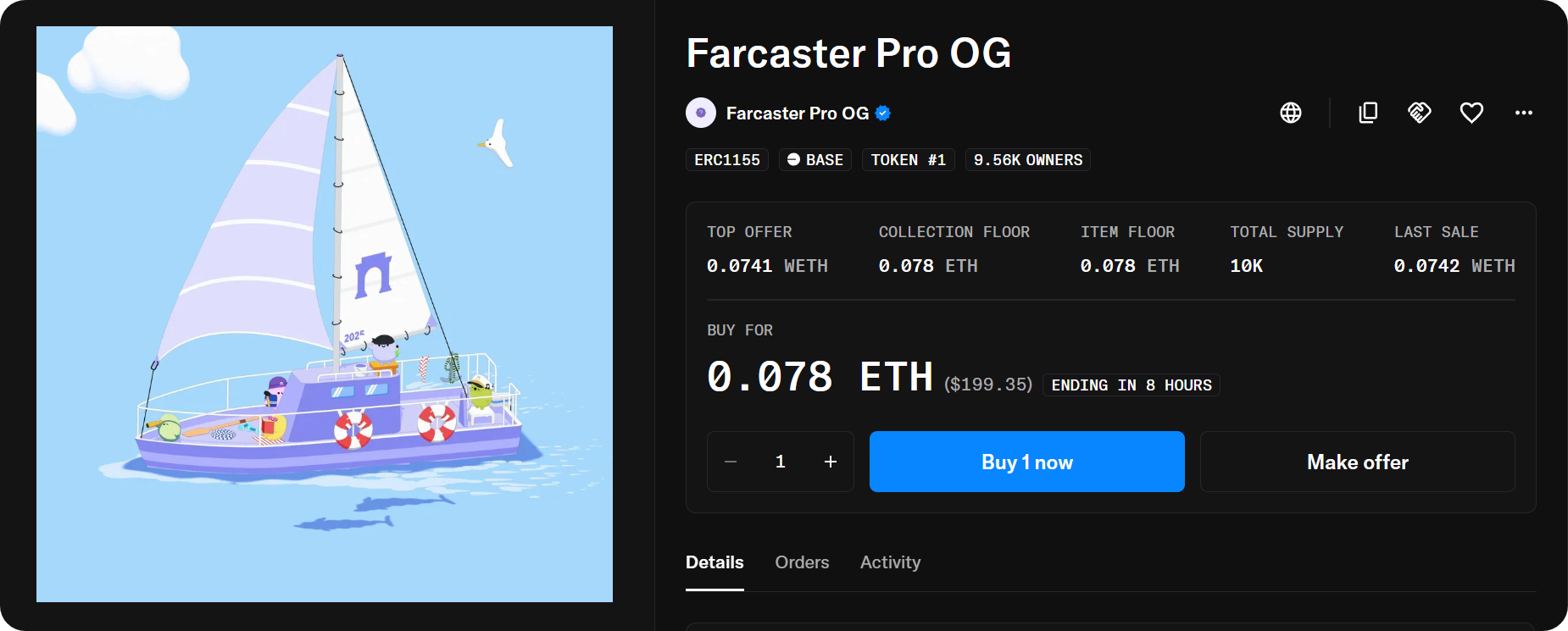Open the Farcaster Pro OG collection link

(797, 113)
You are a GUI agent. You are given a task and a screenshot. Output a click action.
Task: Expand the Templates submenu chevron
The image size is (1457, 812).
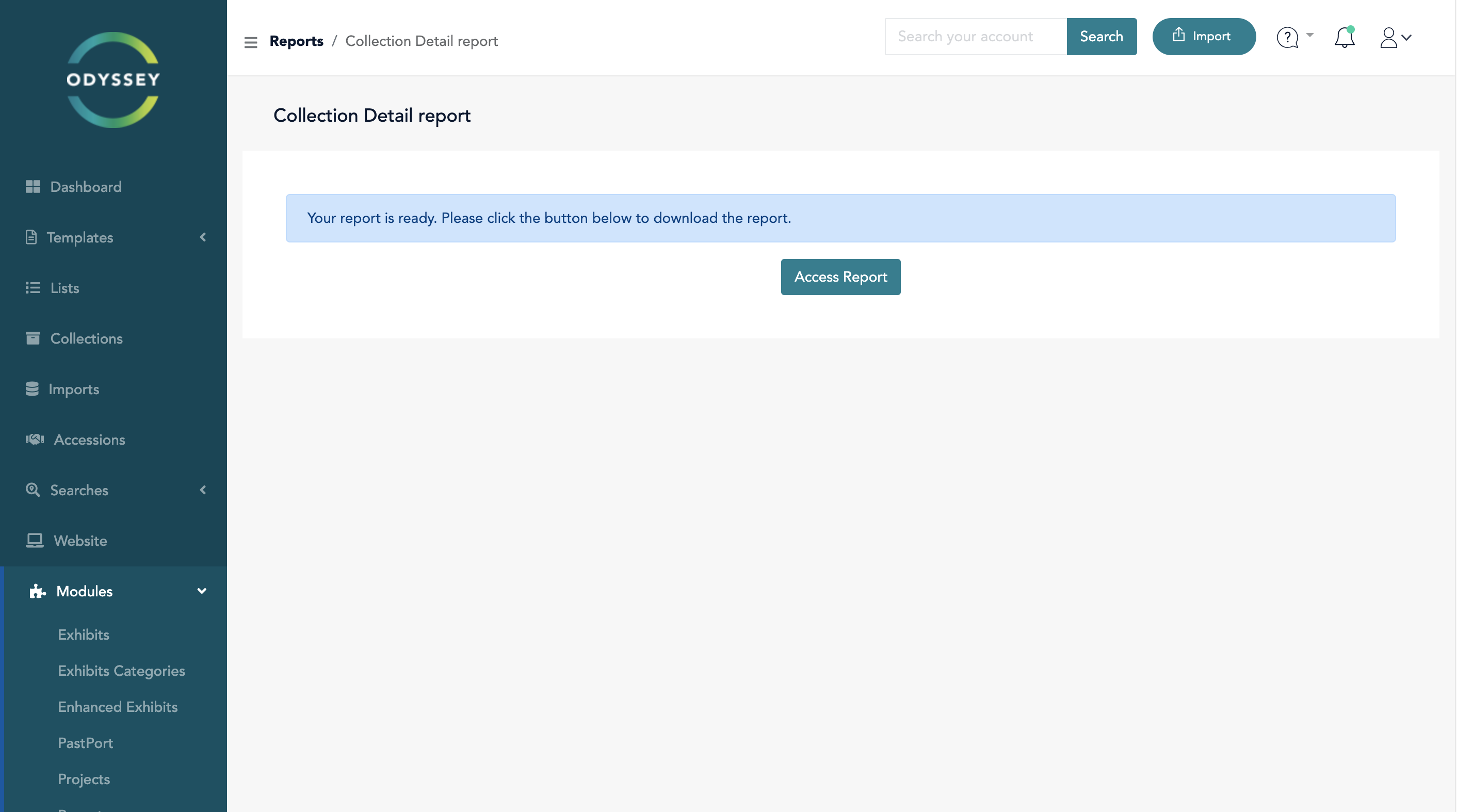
= = =
→ The problem:
Copy out the lines from the one containing "You are a GUI" through the end of the records, both ends included, and leave out the pictures.

→ Task solution:
You are a GUI agent. You are given a task and a screenshot. Output a click action.
Task: Expand the Templates submenu chevron
The image size is (1457, 812).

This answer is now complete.